Searchable database of jazz periodicals

RIPM Jazz Periodicals is a searchable database of full-text, mostly out-of-print, rare jazz periodicals, published by Répertoire international de la presse musicale (Retrospective Index to Music Periodicals), commonly known as RIPM. Updated annually with new full-text journals including full citations, RIPM Jazz Periodicals currently contains 119 American (U.S.) jazz journals and magazines published from 1914 to 2010. A full list of titles, including publication information and sample journal covers, is available on the RIPM Jazz gallery page.

== Background ==
RIPM Jazz Periodicals was developed to preserve and provide access to the historic jazz periodical literature in order to facilitate the study of jazz history and to address a number of longstanding issues that rendered this large body of literature unavailable: (i) most jazz journals and magazines are out-of-print, in poor physical condition, and/or found in very few libraries; (ii) the lack of complete runs; (iii) the difficulty encountered when one attempts to locate specific information within an available source; and, (iv) the difficulty distinguishing those publications that are significant from those of lesser interest, aside from a handful of recognized titles.

== Collaborators ==
In 2014 RIPM and the Institute of Jazz Studies (IJS) at Rutgers University-Newark signed an agreement to collaborate on the creation of RIPM Jazz Periodicals.
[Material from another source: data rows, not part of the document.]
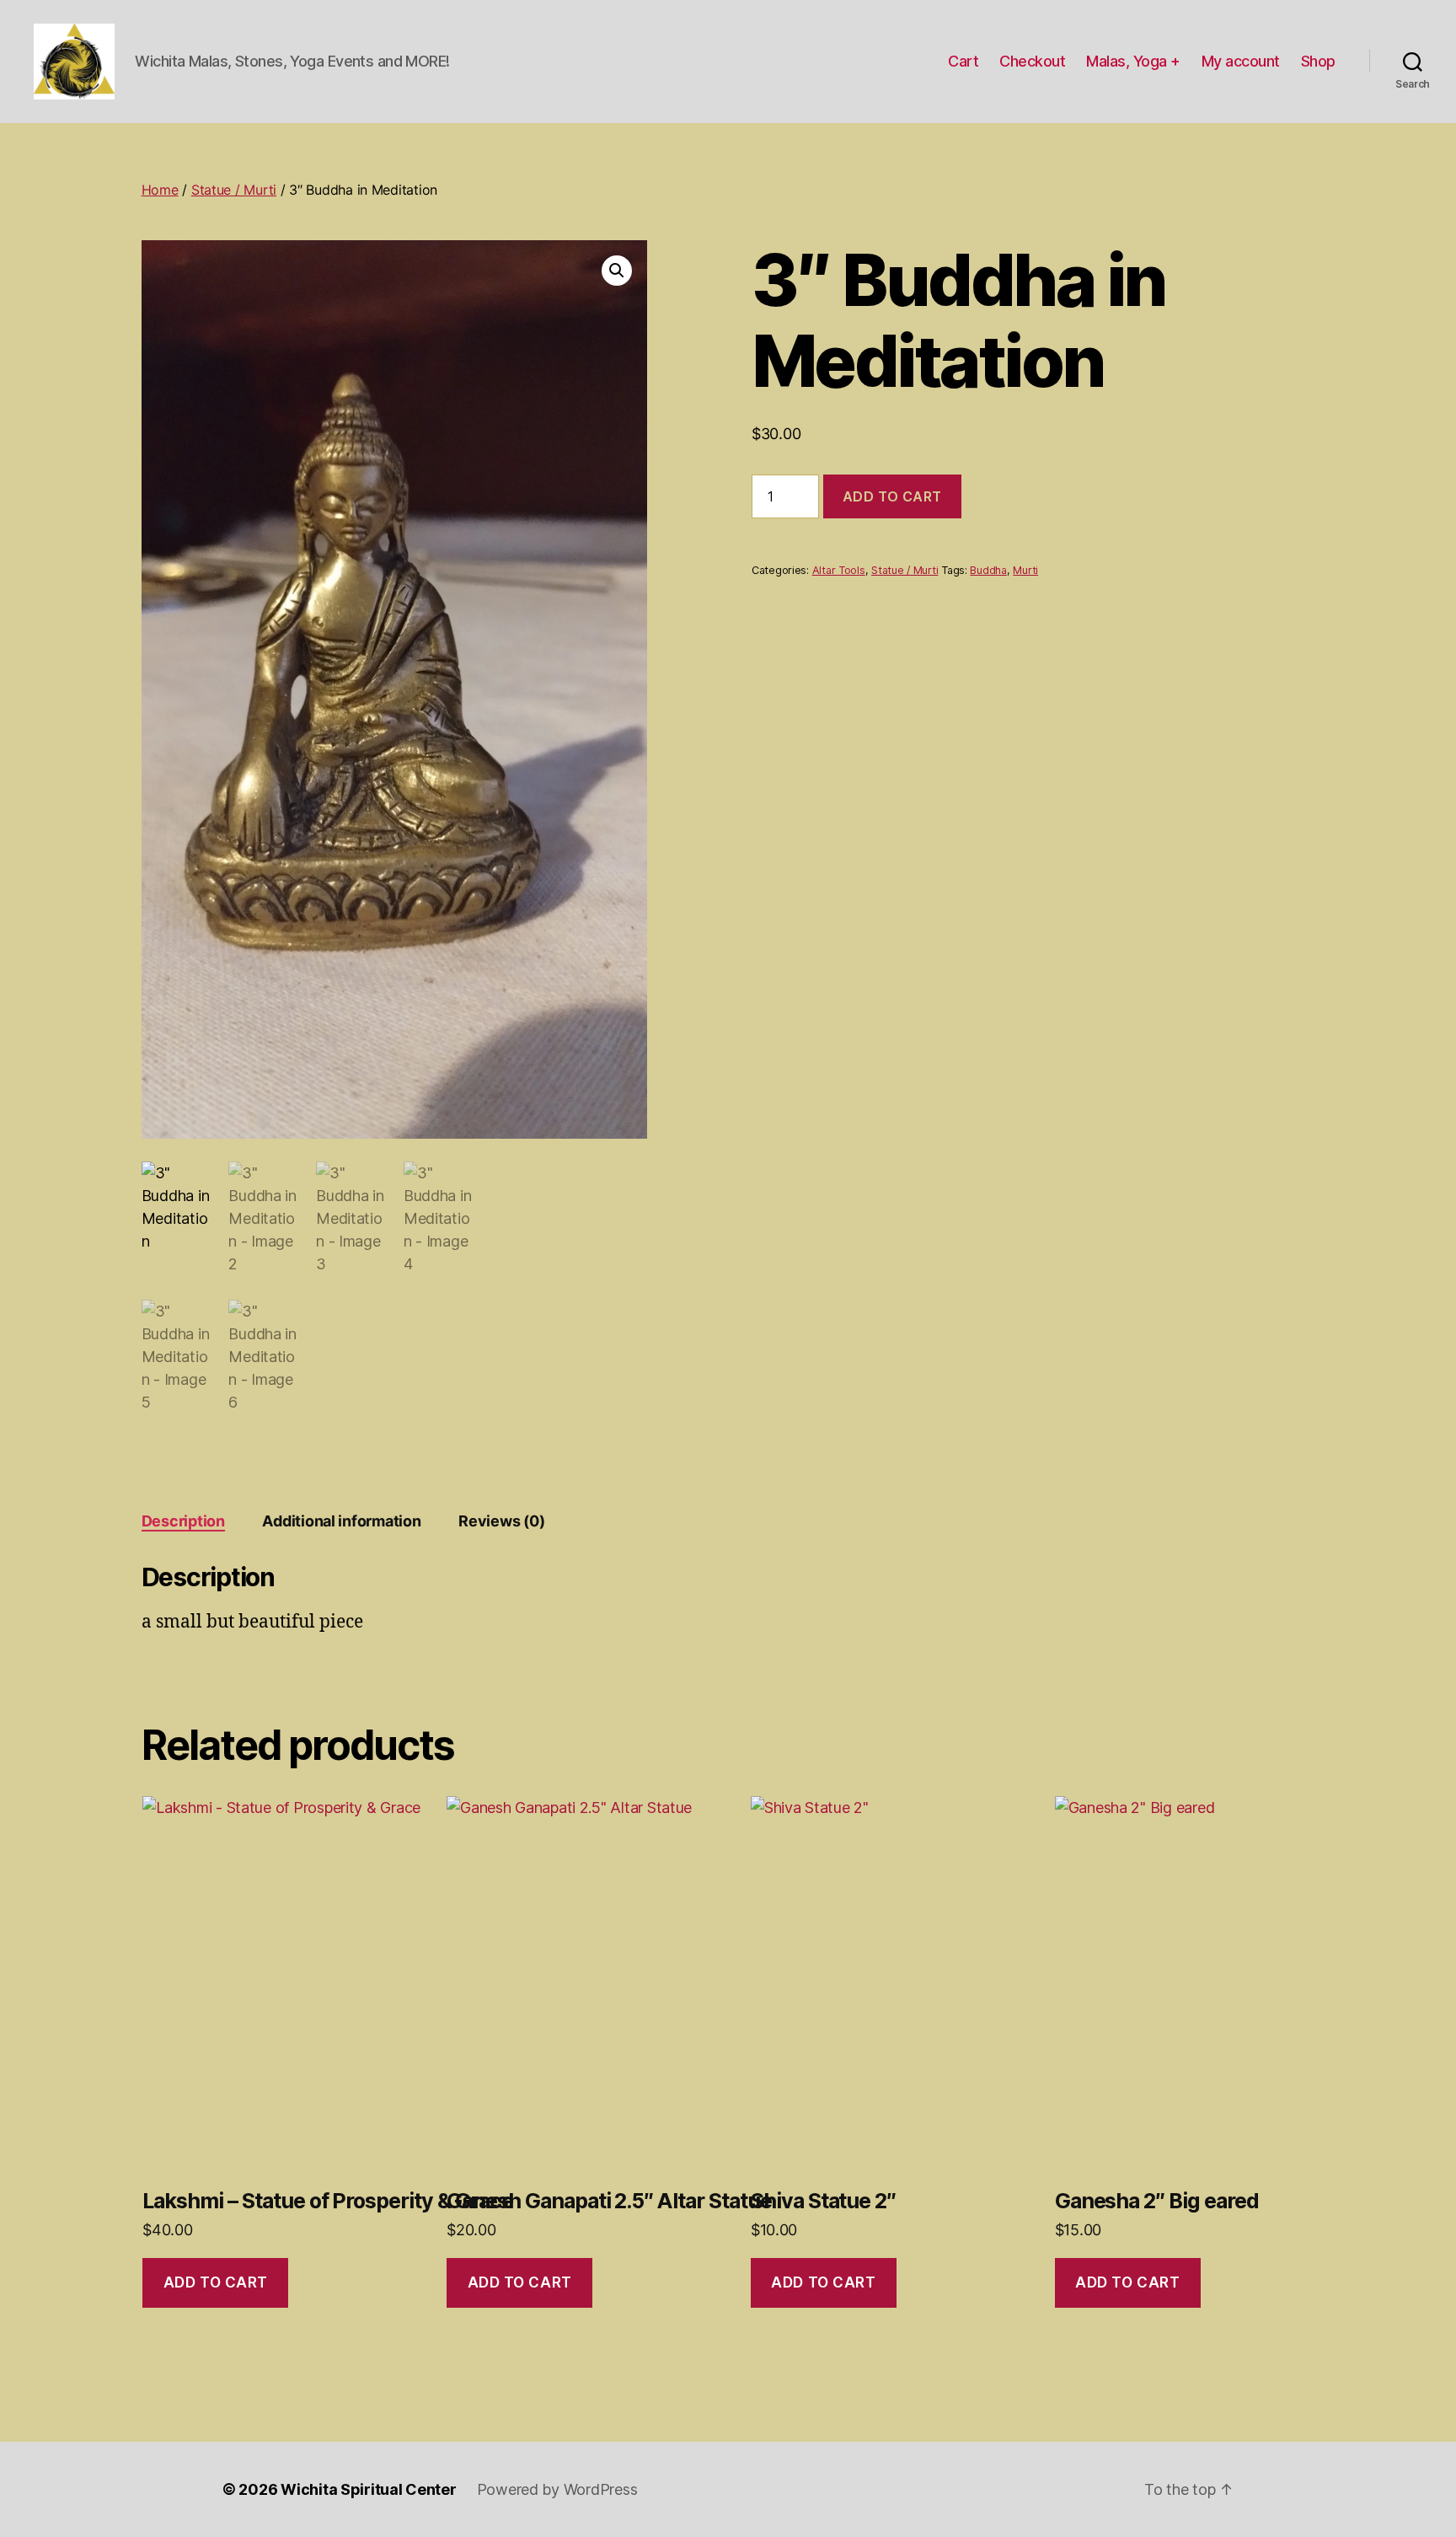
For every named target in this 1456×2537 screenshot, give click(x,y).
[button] (617, 270)
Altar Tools (838, 570)
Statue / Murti (233, 189)
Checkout (1032, 61)
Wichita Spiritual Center (369, 2489)
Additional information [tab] (341, 1521)
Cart (963, 61)
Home (160, 189)
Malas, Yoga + (1133, 61)
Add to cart (892, 496)
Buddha (988, 570)
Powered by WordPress (557, 2489)
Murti (1025, 570)
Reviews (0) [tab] (501, 1521)
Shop (1318, 61)
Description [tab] (183, 1521)
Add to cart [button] (215, 2282)
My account (1241, 61)
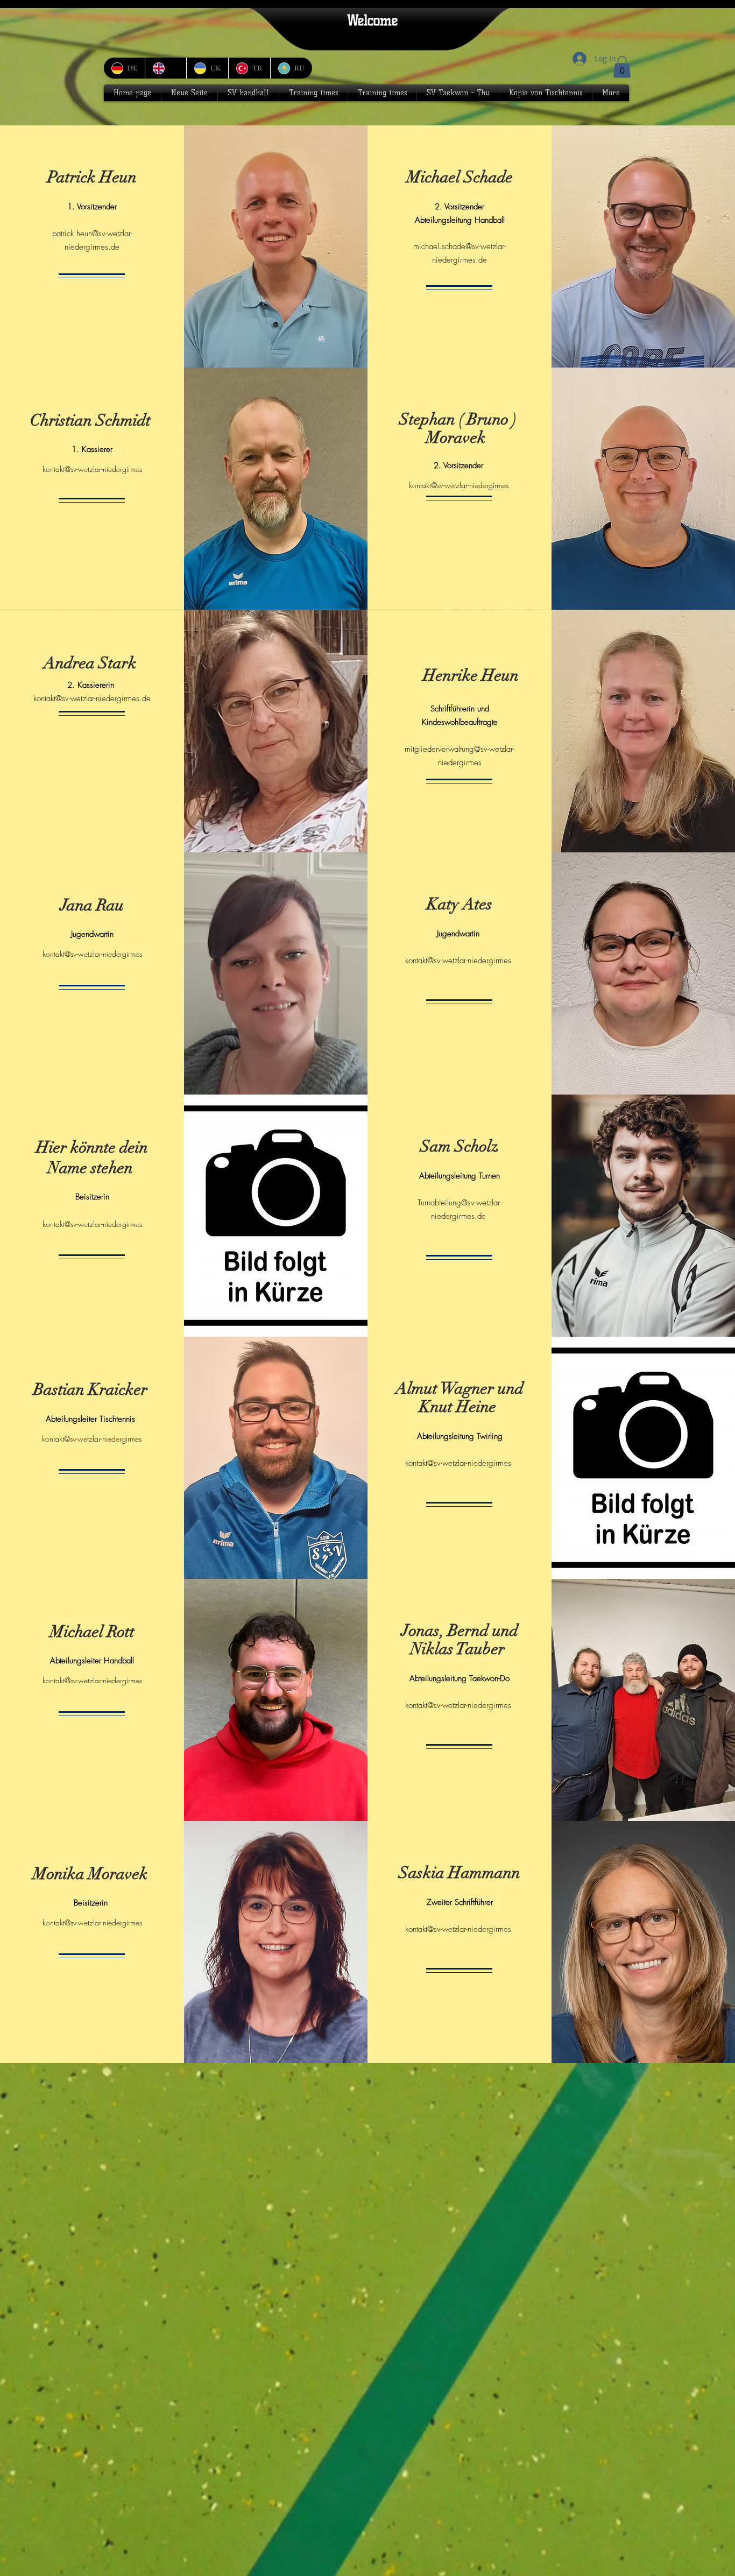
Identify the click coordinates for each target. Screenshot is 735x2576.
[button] (622, 67)
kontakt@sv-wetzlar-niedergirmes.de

In addition, through RIPM’s Partner and Participating Library Program, RIPM gained access to journals in a number of other collections including those of the Library of Congress, Yale University, the University of North Texas, the University of Illinois-Urbana Champaign, Oberlin College, and the Peabody Institute of the Johns Hopkins University—all holding material that complements the IJS collection.